群馬県中之条町の山中で県の防災ヘリコプター「はるな」が墜落し乗員9人が死亡した事故で、飛行記録によると、
通信が途絶えた10日午前10時1分の直前20秒間にヘリが時速約30キロから約145キロまで急加速していた。
国の運輸安全委員会や県警は何らかのトラブルが生じた可能性もあるとみて事故原因を調べている。

 ヘリに搭載された全地球測位システム(GPS)の位置情報によると、ヘリは群馬・新潟・長野3県の稜線(りょうせん)を結ぶ登山ルート「ぐんま県境稜線トレイル」を視察するため、
10日午前9時50分ごろから、おおむね時速数十キロで群馬・長野県境を北東へ飛んでいたが、午前9時59分ごろ、予定航路を外れて南へ急旋回。
午前10時40秒から20秒間に時速約30キロから約115キロ急加速した。

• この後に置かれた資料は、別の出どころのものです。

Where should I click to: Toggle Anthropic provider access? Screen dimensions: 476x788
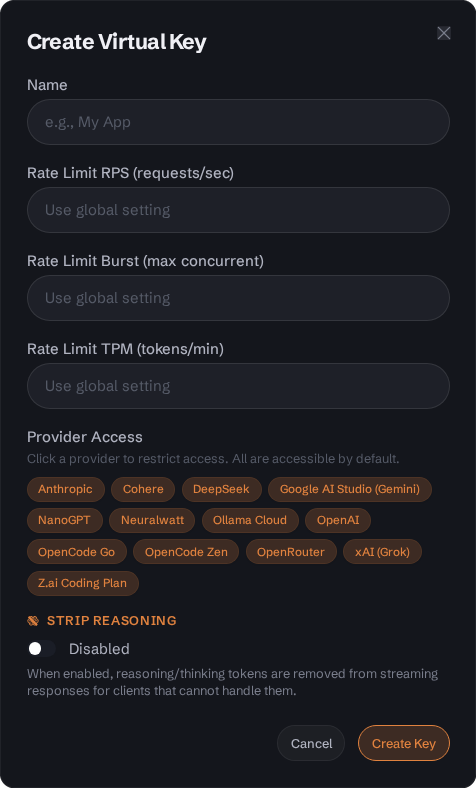pyautogui.click(x=66, y=489)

その後通信が途絶え、この地点から北西に約1キロ離れた地点に墜落した。

 航空評論家の青木謙知さんは「ヘリは風の影響を受けやすく、ある程度の速度の揺れはよくあるが、今回は加速の幅が大きく、追い風で押されたとは考えにくい。
パイロットが何らかの意図で操作した結果と考えるのが自然」と指摘した。

 一方、県によると、ヘリから救難信号を発信する航空機用救命無線機(ELT)が作動していなかった可能性がある。

 ELTは、墜落で機体に強い衝撃が加わった時などに電波を発信し救助を求める機器。
県によると、事故機のELTは衝撃を感知後に自動発信する仕組みだったが、受信は確認されなかった。
県は「機器が作動しなかったか、山中からの電波が届かなかった可能性がある」と話している。

 県警は12日、死亡した9人のうち、新たに3人の身元が判明したと発表した。これで9人全員の身元が確認された。
このうち、吾妻広域消防本部所属の5人の死因は外傷性ショックだった。